The scientist, who studies spacecraft landing systems, is traveling by car, not rocket. She’s one of six students and other young space professionals who will spend the next two weeks in isolation at the Mars Desert Research Station near Hanksville, Utah.

Crews from around the world travel to this facility, which is nestled amid Utah’s red rock bluffs and cliffs, to experience a bit of what life on Mars might be like. Here, they sleep in a replica of a space habitat, eat dehydrated food and venture outside only in spacesuits. Cell phones and Netflix are not allowed. 

Hume and several of her team members are alumni of the Matthew Isakowitz Fellowship Program, a prestigious mentoring program for college students interested in commercial spaceflight. During its stint on “Mars,” the crew will conduct experiments on a range of questions—from how teams of people can best work together in stressful environments to how astronauts can avoid contaminating Martian soil with microbes from Earth. These explorers will also shoot a video documentary about their time in the space habitat, or “hab.”

Hume sat down with CU Boulder Today to talk about what’s in store for her on the red planet.

How did this opportunity come about?

The Matthew Isakowitz program has a great alumni group. We started discussing what opportunities we could take advantage of together, now that we had this little community. Out of all that brainstorming came the idea of doing an analog astronaut mission.

You used the term “analog astronaut” mission. What does that mean?

Analog astronaut missions on Earth are ways of testing out different factors, different procedures that can impact a space mission. The Mars Society, which owns and operates the Mars Desert Research Station, for example, wants to iron out the kinks in potential future missions to Mars. They also want to show the public how the exploration of Mars could be useful for Earth, as well. 

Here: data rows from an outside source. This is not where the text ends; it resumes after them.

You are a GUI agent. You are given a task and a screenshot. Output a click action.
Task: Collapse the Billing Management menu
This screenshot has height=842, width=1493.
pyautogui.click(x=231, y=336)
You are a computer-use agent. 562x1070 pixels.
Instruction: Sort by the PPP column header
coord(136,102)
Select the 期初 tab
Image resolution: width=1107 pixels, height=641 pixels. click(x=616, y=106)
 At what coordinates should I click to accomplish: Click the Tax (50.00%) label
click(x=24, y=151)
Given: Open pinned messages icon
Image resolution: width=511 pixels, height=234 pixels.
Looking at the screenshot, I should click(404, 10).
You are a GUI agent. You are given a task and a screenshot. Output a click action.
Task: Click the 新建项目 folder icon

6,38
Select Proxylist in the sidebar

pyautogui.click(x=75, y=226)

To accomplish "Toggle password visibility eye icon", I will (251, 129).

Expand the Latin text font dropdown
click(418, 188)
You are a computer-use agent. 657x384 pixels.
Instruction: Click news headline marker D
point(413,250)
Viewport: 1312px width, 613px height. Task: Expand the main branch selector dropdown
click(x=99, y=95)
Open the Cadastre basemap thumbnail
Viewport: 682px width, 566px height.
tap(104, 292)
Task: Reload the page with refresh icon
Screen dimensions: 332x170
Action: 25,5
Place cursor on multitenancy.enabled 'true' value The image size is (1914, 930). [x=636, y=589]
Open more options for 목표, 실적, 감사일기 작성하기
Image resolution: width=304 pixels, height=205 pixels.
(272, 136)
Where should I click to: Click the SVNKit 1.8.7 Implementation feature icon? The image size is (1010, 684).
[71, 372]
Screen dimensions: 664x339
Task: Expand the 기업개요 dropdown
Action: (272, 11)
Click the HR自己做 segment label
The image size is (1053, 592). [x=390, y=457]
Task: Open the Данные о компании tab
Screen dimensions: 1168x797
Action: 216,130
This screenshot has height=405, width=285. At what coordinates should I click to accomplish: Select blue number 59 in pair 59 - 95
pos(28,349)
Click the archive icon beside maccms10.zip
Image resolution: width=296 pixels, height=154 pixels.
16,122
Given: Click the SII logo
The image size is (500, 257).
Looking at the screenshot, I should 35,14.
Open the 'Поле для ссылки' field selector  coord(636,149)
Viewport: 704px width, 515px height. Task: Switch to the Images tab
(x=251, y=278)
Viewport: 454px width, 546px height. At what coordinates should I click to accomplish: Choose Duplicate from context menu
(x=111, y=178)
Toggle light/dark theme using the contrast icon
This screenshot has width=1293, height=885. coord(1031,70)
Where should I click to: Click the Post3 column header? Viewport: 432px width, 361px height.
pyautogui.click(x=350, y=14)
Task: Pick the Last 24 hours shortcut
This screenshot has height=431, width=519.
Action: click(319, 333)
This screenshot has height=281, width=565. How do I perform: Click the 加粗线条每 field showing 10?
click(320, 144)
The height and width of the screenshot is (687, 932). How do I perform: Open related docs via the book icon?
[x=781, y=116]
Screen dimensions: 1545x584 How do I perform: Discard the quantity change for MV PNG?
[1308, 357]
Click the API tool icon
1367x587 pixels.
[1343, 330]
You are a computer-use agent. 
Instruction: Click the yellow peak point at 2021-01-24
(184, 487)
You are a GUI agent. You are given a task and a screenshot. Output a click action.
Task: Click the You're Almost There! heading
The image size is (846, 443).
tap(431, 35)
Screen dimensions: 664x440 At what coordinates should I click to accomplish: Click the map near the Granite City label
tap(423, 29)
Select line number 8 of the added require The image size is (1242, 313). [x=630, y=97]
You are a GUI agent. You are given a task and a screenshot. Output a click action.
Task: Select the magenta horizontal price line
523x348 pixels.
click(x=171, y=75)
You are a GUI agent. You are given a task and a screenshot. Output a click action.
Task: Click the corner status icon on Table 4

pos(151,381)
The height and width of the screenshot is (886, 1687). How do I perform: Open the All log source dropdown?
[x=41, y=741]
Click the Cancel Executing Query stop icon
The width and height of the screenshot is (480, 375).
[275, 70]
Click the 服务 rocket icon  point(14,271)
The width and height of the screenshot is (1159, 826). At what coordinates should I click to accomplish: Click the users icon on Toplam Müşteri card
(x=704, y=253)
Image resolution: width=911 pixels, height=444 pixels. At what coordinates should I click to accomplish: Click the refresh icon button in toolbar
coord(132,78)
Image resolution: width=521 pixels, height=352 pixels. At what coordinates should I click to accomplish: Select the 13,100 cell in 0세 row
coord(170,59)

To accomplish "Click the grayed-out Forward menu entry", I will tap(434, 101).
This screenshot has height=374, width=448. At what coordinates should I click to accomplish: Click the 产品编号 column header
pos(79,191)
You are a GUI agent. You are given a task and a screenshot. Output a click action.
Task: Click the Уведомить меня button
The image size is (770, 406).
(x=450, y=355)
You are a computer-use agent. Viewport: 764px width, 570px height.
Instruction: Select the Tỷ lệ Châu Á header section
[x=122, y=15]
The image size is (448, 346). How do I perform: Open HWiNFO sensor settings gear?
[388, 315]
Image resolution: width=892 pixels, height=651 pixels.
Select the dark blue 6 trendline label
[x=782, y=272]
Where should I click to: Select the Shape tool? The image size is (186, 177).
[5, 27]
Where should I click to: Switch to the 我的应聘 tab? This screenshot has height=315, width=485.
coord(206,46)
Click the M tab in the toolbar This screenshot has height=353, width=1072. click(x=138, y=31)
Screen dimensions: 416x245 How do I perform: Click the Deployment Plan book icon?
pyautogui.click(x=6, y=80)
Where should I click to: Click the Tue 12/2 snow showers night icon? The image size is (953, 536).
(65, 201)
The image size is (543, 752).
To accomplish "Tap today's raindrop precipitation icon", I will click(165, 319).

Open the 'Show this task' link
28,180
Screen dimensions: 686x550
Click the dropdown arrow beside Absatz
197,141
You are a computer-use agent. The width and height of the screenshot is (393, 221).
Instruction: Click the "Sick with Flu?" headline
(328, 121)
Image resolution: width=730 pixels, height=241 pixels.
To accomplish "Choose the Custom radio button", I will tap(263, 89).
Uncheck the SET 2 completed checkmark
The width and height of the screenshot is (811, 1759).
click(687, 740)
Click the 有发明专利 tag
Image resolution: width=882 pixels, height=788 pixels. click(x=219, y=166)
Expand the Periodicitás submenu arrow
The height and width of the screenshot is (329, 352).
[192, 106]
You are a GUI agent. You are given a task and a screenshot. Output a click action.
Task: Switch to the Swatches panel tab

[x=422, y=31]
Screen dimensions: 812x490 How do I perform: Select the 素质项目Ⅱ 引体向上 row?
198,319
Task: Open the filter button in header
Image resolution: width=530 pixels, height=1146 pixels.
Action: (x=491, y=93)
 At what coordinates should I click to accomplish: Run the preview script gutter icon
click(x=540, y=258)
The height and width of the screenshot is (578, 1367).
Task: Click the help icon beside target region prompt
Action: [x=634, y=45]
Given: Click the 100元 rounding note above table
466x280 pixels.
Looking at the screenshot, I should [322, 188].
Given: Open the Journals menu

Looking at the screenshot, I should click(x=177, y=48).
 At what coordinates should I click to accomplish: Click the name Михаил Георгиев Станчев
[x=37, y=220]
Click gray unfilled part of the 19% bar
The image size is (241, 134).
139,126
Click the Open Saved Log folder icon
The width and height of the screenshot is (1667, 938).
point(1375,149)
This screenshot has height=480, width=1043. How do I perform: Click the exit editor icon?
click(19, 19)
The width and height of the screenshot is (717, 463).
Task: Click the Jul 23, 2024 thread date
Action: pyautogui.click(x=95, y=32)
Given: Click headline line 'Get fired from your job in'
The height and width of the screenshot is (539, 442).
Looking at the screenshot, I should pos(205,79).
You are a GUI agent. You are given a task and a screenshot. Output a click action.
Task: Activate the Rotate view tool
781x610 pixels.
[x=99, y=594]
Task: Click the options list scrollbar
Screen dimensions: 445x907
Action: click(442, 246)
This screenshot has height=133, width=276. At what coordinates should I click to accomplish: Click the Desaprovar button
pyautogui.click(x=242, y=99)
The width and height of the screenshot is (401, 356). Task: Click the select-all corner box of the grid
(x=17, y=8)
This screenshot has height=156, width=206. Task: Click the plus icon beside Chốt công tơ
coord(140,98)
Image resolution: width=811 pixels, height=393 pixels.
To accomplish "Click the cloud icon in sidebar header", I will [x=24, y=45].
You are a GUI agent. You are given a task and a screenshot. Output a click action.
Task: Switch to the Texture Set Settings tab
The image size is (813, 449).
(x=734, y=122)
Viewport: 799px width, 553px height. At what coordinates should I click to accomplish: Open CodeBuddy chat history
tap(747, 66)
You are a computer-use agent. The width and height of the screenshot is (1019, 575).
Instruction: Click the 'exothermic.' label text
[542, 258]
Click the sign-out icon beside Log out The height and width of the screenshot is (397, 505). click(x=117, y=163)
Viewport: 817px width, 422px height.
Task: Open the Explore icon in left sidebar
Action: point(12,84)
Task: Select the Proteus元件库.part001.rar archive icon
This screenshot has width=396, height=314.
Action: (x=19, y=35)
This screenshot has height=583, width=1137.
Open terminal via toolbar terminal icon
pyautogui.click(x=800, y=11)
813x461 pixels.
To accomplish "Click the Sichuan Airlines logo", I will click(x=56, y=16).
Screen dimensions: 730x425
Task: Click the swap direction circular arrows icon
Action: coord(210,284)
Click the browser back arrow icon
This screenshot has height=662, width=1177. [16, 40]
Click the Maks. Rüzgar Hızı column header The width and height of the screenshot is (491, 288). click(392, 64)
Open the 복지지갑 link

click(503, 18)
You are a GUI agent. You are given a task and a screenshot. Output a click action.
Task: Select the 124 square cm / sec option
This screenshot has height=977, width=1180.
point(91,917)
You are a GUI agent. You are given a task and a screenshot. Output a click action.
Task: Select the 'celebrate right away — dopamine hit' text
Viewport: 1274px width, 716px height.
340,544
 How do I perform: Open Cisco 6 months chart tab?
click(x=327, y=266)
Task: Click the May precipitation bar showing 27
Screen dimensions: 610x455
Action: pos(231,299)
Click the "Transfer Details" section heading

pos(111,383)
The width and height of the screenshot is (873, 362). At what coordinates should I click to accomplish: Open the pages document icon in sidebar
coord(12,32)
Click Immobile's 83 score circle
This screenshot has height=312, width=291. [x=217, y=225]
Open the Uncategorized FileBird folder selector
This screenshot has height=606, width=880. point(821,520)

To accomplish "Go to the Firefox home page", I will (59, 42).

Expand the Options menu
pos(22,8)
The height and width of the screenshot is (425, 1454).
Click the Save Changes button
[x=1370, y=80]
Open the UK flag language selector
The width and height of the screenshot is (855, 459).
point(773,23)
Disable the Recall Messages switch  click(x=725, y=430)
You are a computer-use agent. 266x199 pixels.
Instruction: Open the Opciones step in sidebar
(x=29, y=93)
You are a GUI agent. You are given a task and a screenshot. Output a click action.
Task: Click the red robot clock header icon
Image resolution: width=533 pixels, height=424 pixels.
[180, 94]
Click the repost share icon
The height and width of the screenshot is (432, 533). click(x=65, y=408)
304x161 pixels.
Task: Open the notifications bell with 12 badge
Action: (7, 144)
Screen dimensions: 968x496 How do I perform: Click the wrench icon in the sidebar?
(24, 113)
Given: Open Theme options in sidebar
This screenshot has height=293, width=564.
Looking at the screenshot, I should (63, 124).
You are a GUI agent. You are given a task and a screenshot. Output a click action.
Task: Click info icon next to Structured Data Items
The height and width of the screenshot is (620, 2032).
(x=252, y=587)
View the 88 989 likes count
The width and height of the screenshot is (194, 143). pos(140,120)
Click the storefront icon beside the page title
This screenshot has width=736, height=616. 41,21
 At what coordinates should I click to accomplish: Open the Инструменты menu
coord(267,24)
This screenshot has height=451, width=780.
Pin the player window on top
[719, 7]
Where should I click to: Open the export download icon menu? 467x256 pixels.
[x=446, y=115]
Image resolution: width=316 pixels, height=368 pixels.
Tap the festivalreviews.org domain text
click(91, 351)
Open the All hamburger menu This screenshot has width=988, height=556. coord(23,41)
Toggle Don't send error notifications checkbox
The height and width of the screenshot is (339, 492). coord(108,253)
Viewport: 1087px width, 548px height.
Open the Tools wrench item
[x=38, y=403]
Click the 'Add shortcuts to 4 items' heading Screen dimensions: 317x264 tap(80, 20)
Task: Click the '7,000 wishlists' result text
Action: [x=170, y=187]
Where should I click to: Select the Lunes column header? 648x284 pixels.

Shayna Hume wearing a spacesuit glove

Shayna Hume tries on a spacesuit glove that had previously flown to space. (Credit: Shayna Hume)

And, if you look at photos, this site really looks like it could be on Mars. Is that intentional?

One of the reasons why it is in Utah to begin with is because desert conditions in the U.S. can closely replicate Mars. The geology is really similar.

What are you going to be doing during your time on Mars?

We have a minute-by-minute calendar of our entire time there. We have crew briefings at the beginning of every morning where we go over our daily schedule. Then we typically have EVAs, or extra-vehicular activities, where we go out of the “hab.” We’re wearing helmets. We’re wearing little oxygen tanks. In the afternoon, we have science experiments. 

It sounds like the Mars Society takes the challenge of simulating an authentic Martian environment seriously. What does that mean for you and your crewmates?

Inside the hab, we will be cut off. We have a ground control person on the outside who is going to be receiving minimal information from us. You can send back some plain text, a few photos here and there—things that a rover could send, essentially.

Will you be eating like an astronaut, too?

We have powdered eggs. We basically have space food. One of our members is taking on the role of crew chef, and he’s creating a menu based on what would actually fly along with astronauts.

What sort of science experiments will you be conducting at the station?

I am very interested in issues around the ethical settlement of Mars and other planetary bodies. It’s very important to me not just that we go, but how we go. 

In one study, we’re going to be looking at different levels of planetary protection—different procedures in the airlock, different safety mechanisms to make sure there’s no backward or forward contamination of samples with living organisms. We want to know how these procedures can impact operations and what can be done easily. 

Is there anything you’re nervous about now that the mission is almost here?

I worry about getting a little stir crazy. Isolation is hard, and it’s particularly odd when you’re in a professional setting. Even during COVID, I’ve been at home with my partner and my cat, and I’m going to miss them very much. 

Do you feel like the pandemic has prepared you for this experience in some ways?

It’s not insanely different from COVID. You can easily work around the clock when you’re working from home if you don’t stop yourself. One of the things I want to pay attention to is taking a few minutes each day to myself to just relax.

How do you think that isolation will compare to what faces astronauts traveling to the real Mars?

We’re spending just a few weeks on Mars. In reality, you’re going to be spending months, if not a year, there. It’s important that we figure out these questions of how we can live and work in the same space if we’re going to succeed.